SOURCE DOCUMENT
***

Advice from the Expert: It May Look Like Dinner, But...

issue 01 | spring 2014
Alumni Society - Advice from the Expert - Spring 2014

You’ve made it through the phone interview. Now you have to nail the in-person interview, and sometimes, that might happen over a meal. I know what you might be thinking: I eat several times a day. How hard can this be? But beware: You will be evaluated on your etiquette and your manners. This isn’t dinner, this is the chance for you to land your dream job. So here are a few tips on how to do that, and in the process, I’ll explain to you the proper way to butter a roll.

Show up early, locate the restrooms, and get yourself situated. Let the host or hostess know that you’ve arrived. If your interviewer is already seated, you will be escorted to the table. Remember, do not sit down until you are offered a seat—your interviewer will determine where he or she wants you to sit.

Put your napkin on your lap when your interviewer does so. And remember, that napkin is to blot your mouth should any food go rogue, otherwise it should stay put. Dinner napkins are folded in half, with the fold facing you. Luncheon napkins, generally smaller, should be opened fully. Should you need to excuse yourself from the table, place your napkin on the seat of your chair—never put a soiled napkin back on the table until the meal has ended.

Consider it all a game of “follow the leader.” Pick up your menu when the interviewer picks up his or her menu. If she orders an appetizer, you order an appetizer; if he orders dessert, you order dessert. The rules change only when alcohol is involved. If your interviewer chooses a martini, you’re better off with sparkling water or an iced tea. Oh, and stay away from heavily carbonated beverages, the results can be embarrassing at best.

If you’re not sure what to order, ask your interviewer what she would recommend. By asking, you will get an idea of a price range. By no means is this an opportunity to order the most expensive item on the menu or to try something you’ve never had before. Play it safe and stick with an entrée that is easy to manage—stay away from meat or fish with bones and never order pasta or other potentially messy foods.

***

INFORMATION GIVEN
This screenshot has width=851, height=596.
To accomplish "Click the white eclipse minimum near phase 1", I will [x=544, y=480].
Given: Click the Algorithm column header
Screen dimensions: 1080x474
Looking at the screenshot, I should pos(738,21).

***

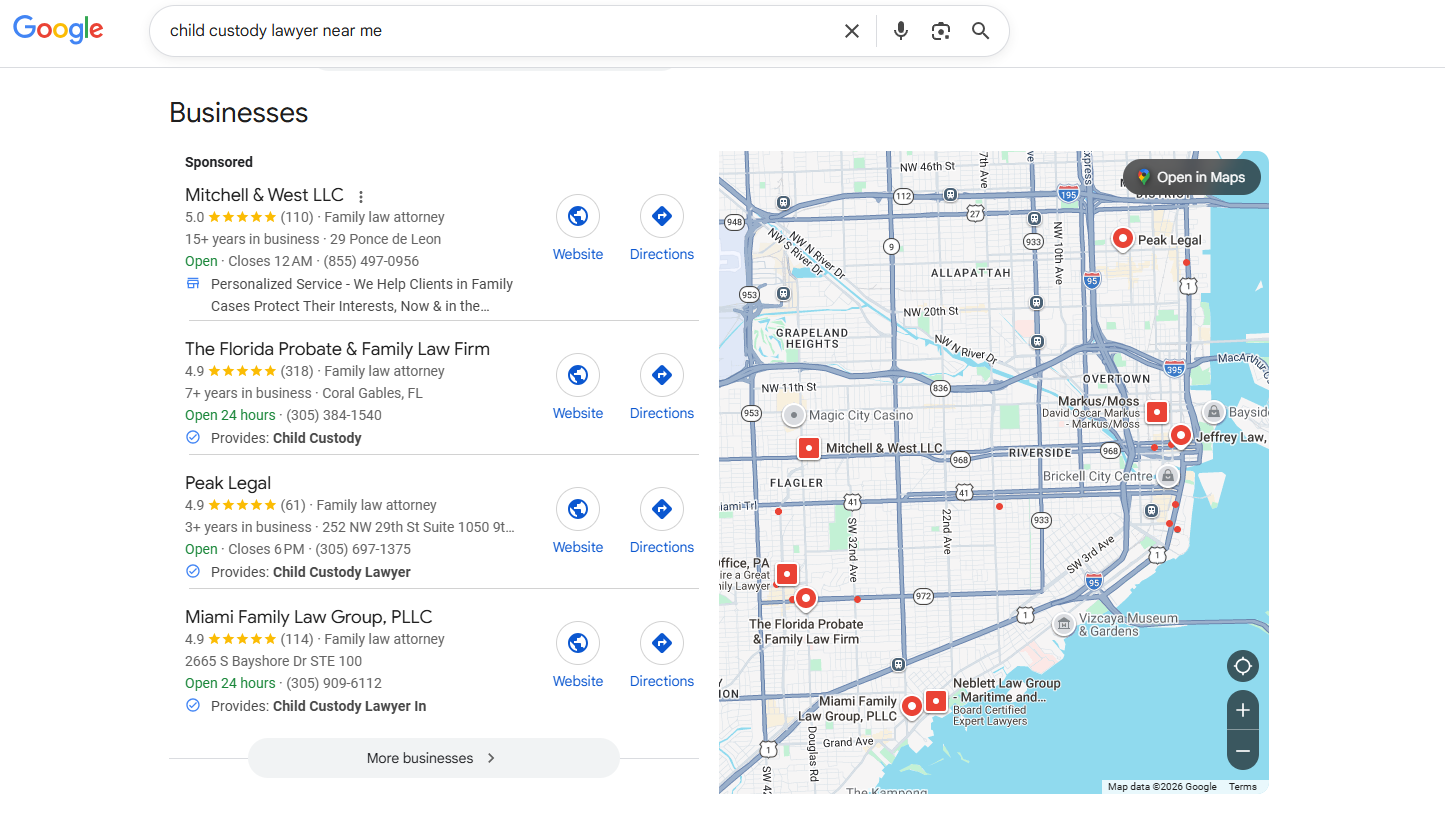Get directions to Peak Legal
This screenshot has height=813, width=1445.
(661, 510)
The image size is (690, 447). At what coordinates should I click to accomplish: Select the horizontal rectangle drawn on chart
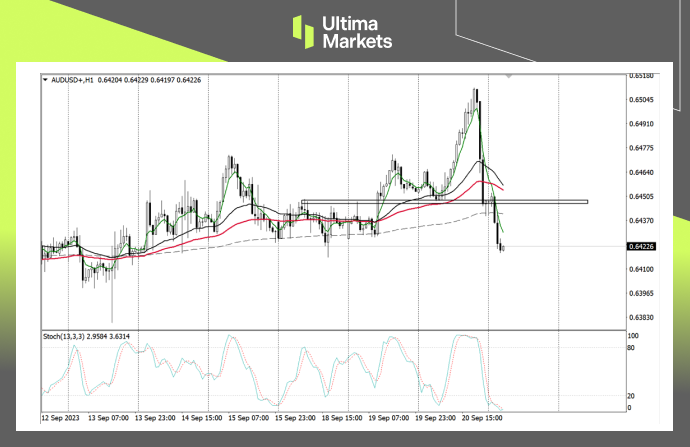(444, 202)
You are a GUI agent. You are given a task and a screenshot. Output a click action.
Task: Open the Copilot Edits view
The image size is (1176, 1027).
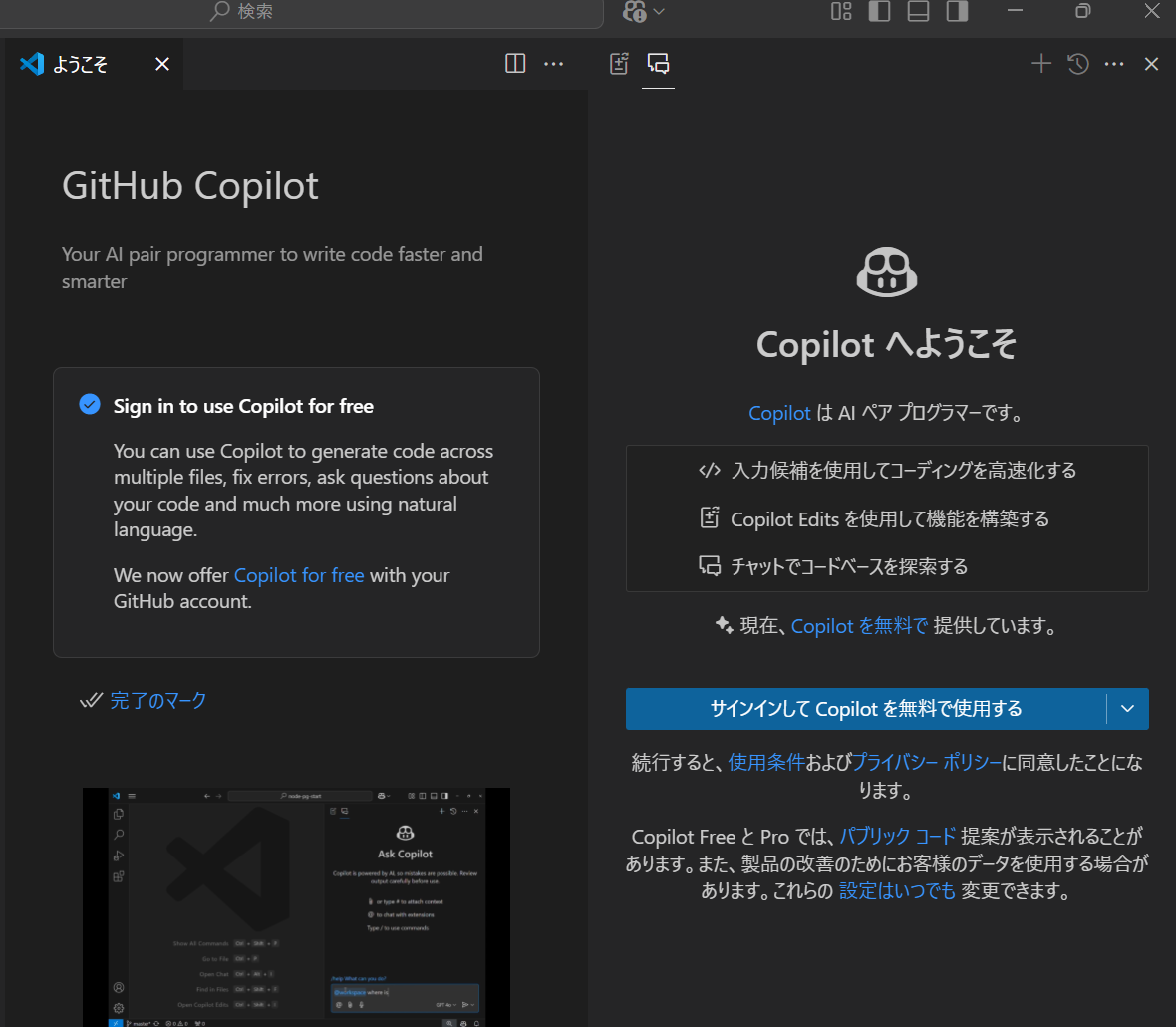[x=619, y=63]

***

EXERCISE AIM
Please answer from the article on interview meals: where should you put your napkin if you need to excuse yourself from the table?

ANSWER BOX
On the seat of your chair.